LOS versus MSPB—the same or different.

Length of stay (LOS) and Medicare spending per beneficiary (MSPB): are they both necessary? Are they complementary, or different metrics?

In pre-COVID times, revenue in general was good. Yes, there were challenges to be dealt with, but those challenges have worsened in times when gross profit and profit margins have been significantly reduced. In some cases, these metrics have plummeted to the point of tightening budgets, imposing layoffs, and even hospital closures.

Using the analogy of a brook, during certain seasons of the year, waterflow is good, unimpeded. During times of drought, waterflow is reduced, and can be affected by rocks and debris in the riverbed, changes in ground levels, diminution of the water source, and many other factors. Dropping of the water level has made problems more visible, creating greater negative effects. That is what we are seeing now in revenue cycle: revenue flow has dropped and revealed and highlighted the rocks – the problems.

Hospitals and healthcare systems may not have looked so intently at process challenges during the good times, while revenue flow was optimal. Yet, even with that, they did not neglect improvement in processes, with the many aspects of LOS, in an attempt to improve profit margins. So too, Medicare, in order to improve quality of care and preservation of the Medicare Trust Fund, which has been said to have a limited future, has looked at MSPB as a measurement. It is being utilized as a comparison, an incentive, to increase efficiency and reduce the cost of care, while not affecting the quality of delivered care. Both are part of a necessary paradigm shift, but for different reasons.

Cost management has always been important in revenue flow, but even more so today, and both of the aforementioned measures play a role. According to Becker’s Hospital Review, “cost management can be defined as the process of collecting, analyzing, evaluating, and reporting of cost information that is used for budgeting, forecasting, pricing, profitability analysis, and performance reporting.” Revenue cycle management (RCM), when it comes to revenue flow, looks at two different costs:

  • Direct Cost – products and services related to patient care, such as:
    • Labor
    • Supplies
    • Equipment
  • Indirect Fixed Cost – Simply, overhead

One may get very prescriptive and state that LOS affects only direct cost, or what happens during the inpatient stay. But in reality, decreasing LOS can have a collateral effect on indirect costs. For example, overhead is a fixed cost, but two days of these fixed costs is a less amount than three days of these fixed costs. Also, in order for LOS to be useful, whatever gets measured must be measured with the same data points, and during the same time of recording that data, in order to reduce variability in the results. Process issues greatly affect LOS, and here are some examples; remember that they will vary from facility to facility:

  • How long does it take a patient in the ED to get up to the floor for their bed?
  • How long does it take for the attending physician to see the patient for the first time?
  • What is the bed turnover rate?
  • Are there delays in testing and results getting to the chart?
  • How long does it take for utilization review (UR) to see the patient for level-of-care determination?
  • How long does it take for a consultant to see a patient, once requested?

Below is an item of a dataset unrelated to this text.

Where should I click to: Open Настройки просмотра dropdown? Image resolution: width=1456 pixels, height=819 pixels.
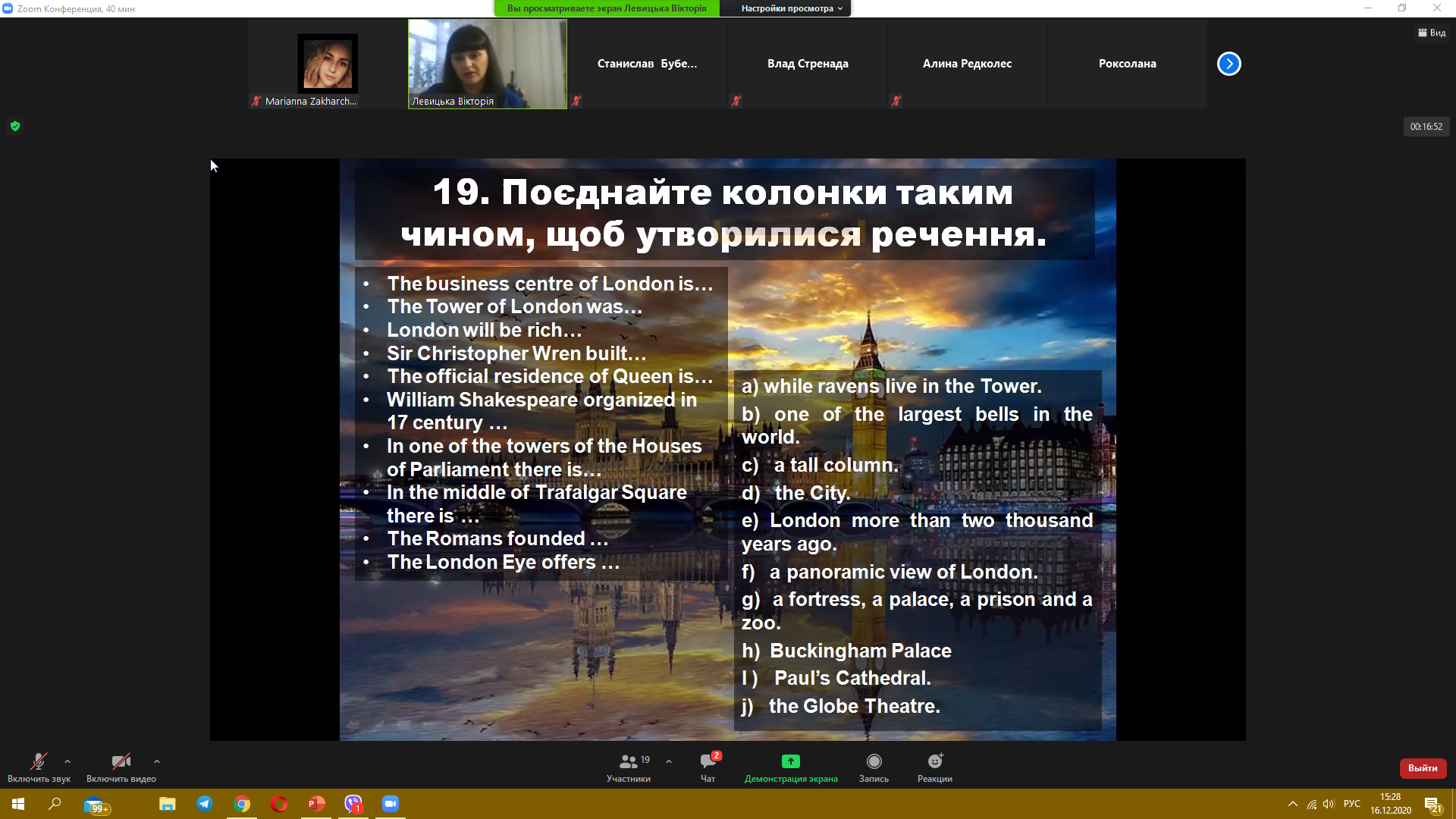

There are a lot more issues to measure, and dashboards  are an absolute necessity.

MSPB looks at more than the inpatient stay. The other two areas included are the three days prior to admission and the 30 days after discharge. MSPB also takes into account more than just the inpatient claim. The indirect costs, the other claims taken into account, include those of the carrier, skilled nursing facility, outpatient center, home health, hospice, and durable medical equipment. They are a combination of direct and indirect costs and are extremely variable, but measureable.

LOS tends to compare the data within one’s own facility, and not as much to national standards and benchmarks, while MSPB compares facilities to all other facilities. It shows the data in dollars and percentage of the national figures.

The goal of analyzing both LOS and MSPB is improvement. I believe that LOS improvement will result in MSPB improvement for the inpatient claim, the inpatient stay. But one must look at what can be done to improve the pre-hospital and post-hospital segments, and that has to do with direct costs. Indirect costs are not so variable. MSPB will not replace LOS.

This is important to understand because it is these areas of the cost of delivering care where LOS and MSPB will have an impact. We as physicians for the longest time have practiced care delivery without acknowledging cost of that delivery, but times are changing. Physicians must be educated to get away from “this is what we’ve always done” thinking. Revenue cycle cannot be clinical, but clinicians can add the perspective of revenue cycle to what we do. Budgets are not unlimited, as reimbursement for services provided are dropping, and if we do not change, the cost of healthcare delivery will become unsustainable.

When looking for areas of process improvement and cost reduction, ask yourself these questions:

  • What are you trying to accomplish?
  • Why?
  • What have you tried before?
  • What are your goals?
  • What are your indicators of success?

I ask again, LOS and MSPB, are they both necessary? Are they complementary, or different metrics? You decide.